The foregoing description of the Mutual Termination Agreement is not complete and is qualified in its entirety by reference to the text of such document, which is filed as Exhibit 10.2 to the Current Report on Form 8-K filed by the Company on June 26, 2023. 

 

2

 

 

Adjournment of Extraordinary General Meeting and Extension of Redemption Deadline. Due to the changes described above, the Company intends to open the Extraordinary General Meeting as scheduled on June 26, 2023, at 11:30 a.m. Eastern Time, and then immediately adjourn the Extraordinary General Meeting to June 28, 2023 at 11:30 a.m. Eastern Time. The adjourned meeting will be held at the offices of White & Case LLP, located at 1221 Avenue of the Americas, New York, NY 10020.

 

Because the Company intends to adjourn the meeting to June 28, 2023, the deadline for submission of Public Shares for redemption will be extended to 5:00 p.m.
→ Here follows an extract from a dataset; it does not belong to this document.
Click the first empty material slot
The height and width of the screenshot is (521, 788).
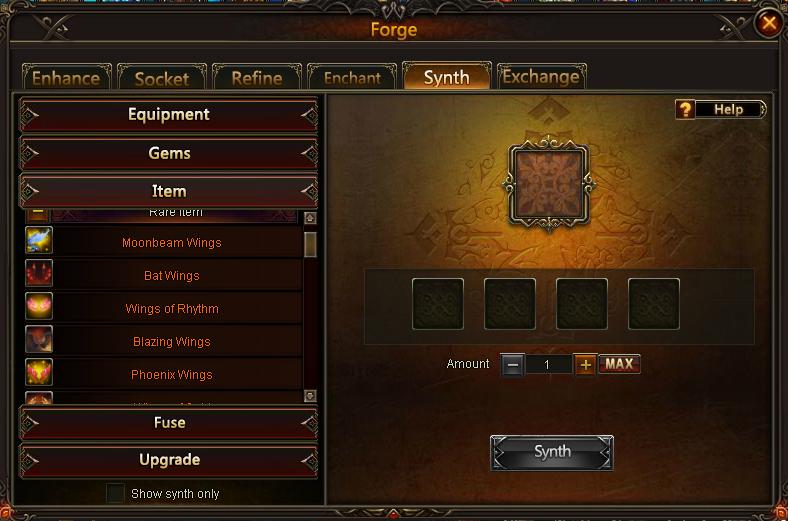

Eastern Time on June 26, 2023.

 

Clarification of Record Date. The Company clarifies that the Record Date for determining TKB shareholders entitled to receive notice of and vote at the Extraordinary General Meeting is June 9, 2023. Only holders of record of Ordinary Shares on the Record Date are entitled to have their votes counted at the Extraordinary General Meeting or any adjournment thereof. On the Record Date, there were 11,216,704 issued and outstanding Ordinary Shares, of which 5,466,704 were Public Shares and 5,750,000 were Founder Shares. TKB’s warrants do not have voting rights.

 

Except as set forth herein, all other information in the Proxy Statement remains unchanged. If you have previously-submitted a proxy or tendered your shares for redemption in accordance with the procedures set forth in the Proxy Statement and you do not wish to make any changes, you do not need to do anything further.

 

YOUR VOTE IS VERY IMPORTANT. PLEASE VOTE YOUR SHARES PROMPTLY.

 

Whether or not you plan to participate in the Extraordinary General Meeting, please complete, date, sign and return the proxy card mailed to you with the Proxy Statement without delay, or submit your proxy through the internet as promptly as possible in order to ensure your representation at the Extraordinary General Meeting. Voting by proxy will not prevent you from voting your shares in person if you subsequently choose to participate in the Extraordinary General Meeting in person. Please note, however, that if your shares are held of record by a broker, bank or other agent and you wish to vote at the Extraordinary General Meeting, you must obtain a proxy issued in your name from that holder of record. Only stockholders of record at the close of business on the Record Date may vote at the Extraordinary General Meeting or any adjournment or postponement thereof.